* _Exercise_:
In the listing below, locate the lines that hold "Bolivia" and copy them.
Raw data START
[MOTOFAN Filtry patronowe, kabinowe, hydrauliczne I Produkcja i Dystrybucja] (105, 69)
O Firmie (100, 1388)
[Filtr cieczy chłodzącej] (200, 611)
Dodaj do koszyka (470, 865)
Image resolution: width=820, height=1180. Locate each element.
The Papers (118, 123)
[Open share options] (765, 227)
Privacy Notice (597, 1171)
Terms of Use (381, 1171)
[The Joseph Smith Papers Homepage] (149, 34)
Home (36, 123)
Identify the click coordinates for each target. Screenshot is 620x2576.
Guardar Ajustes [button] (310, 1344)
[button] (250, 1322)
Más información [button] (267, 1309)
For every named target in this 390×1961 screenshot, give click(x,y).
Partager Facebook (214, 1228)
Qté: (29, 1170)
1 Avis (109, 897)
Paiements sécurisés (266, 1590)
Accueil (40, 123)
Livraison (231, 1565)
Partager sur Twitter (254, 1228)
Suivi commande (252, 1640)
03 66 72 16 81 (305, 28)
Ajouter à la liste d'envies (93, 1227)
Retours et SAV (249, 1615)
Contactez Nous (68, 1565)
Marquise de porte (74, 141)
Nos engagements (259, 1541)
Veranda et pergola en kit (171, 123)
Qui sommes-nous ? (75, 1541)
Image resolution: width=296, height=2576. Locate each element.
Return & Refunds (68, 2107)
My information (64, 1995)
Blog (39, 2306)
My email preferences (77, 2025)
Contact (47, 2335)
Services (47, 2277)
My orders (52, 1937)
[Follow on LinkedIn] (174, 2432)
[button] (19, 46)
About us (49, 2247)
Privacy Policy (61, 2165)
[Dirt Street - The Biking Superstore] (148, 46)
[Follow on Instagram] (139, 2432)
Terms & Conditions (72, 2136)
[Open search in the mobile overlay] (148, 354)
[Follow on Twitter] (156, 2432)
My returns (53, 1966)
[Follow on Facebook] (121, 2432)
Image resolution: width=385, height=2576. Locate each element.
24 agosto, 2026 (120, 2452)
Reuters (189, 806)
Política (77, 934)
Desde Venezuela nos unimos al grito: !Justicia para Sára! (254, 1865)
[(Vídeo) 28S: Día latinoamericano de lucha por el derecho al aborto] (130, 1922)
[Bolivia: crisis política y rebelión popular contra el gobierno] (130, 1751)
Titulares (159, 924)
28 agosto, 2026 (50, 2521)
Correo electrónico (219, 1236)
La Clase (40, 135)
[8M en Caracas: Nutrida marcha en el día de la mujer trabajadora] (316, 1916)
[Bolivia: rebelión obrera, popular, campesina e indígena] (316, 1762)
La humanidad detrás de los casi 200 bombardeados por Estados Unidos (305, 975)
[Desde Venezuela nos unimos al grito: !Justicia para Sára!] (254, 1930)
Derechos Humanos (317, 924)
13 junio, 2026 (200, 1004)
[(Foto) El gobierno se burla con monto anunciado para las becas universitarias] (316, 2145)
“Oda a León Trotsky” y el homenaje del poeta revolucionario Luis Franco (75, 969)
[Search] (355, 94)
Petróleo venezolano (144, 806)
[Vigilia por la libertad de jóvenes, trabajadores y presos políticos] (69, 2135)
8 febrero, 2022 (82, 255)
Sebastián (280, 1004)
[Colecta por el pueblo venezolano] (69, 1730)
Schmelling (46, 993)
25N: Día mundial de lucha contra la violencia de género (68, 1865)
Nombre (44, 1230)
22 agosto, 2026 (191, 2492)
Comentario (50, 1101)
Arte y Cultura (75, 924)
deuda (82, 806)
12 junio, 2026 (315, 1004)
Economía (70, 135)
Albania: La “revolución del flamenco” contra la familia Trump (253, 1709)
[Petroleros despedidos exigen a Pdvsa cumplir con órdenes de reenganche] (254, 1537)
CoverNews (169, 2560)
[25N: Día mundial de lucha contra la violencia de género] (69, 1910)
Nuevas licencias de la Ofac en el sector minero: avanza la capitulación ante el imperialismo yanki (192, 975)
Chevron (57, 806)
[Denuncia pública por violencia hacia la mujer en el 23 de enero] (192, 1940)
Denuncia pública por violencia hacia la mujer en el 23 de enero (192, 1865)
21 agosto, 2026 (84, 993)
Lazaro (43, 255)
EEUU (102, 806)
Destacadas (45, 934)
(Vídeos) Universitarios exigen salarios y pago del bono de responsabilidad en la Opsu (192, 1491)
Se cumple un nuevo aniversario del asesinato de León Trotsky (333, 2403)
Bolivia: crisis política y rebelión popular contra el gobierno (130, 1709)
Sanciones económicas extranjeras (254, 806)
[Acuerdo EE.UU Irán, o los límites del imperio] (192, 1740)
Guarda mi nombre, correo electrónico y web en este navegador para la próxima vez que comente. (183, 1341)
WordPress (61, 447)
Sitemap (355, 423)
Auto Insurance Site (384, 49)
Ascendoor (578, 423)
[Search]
Raw data END
* _Task result_:
[Bolivia: crisis política y rebelión popular contra el gobierno] (130, 1751)
[Bolivia: rebelión obrera, popular, campesina e indígena] (316, 1762)
Bolivia: crisis política y rebelión popular contra el gobierno (130, 1709)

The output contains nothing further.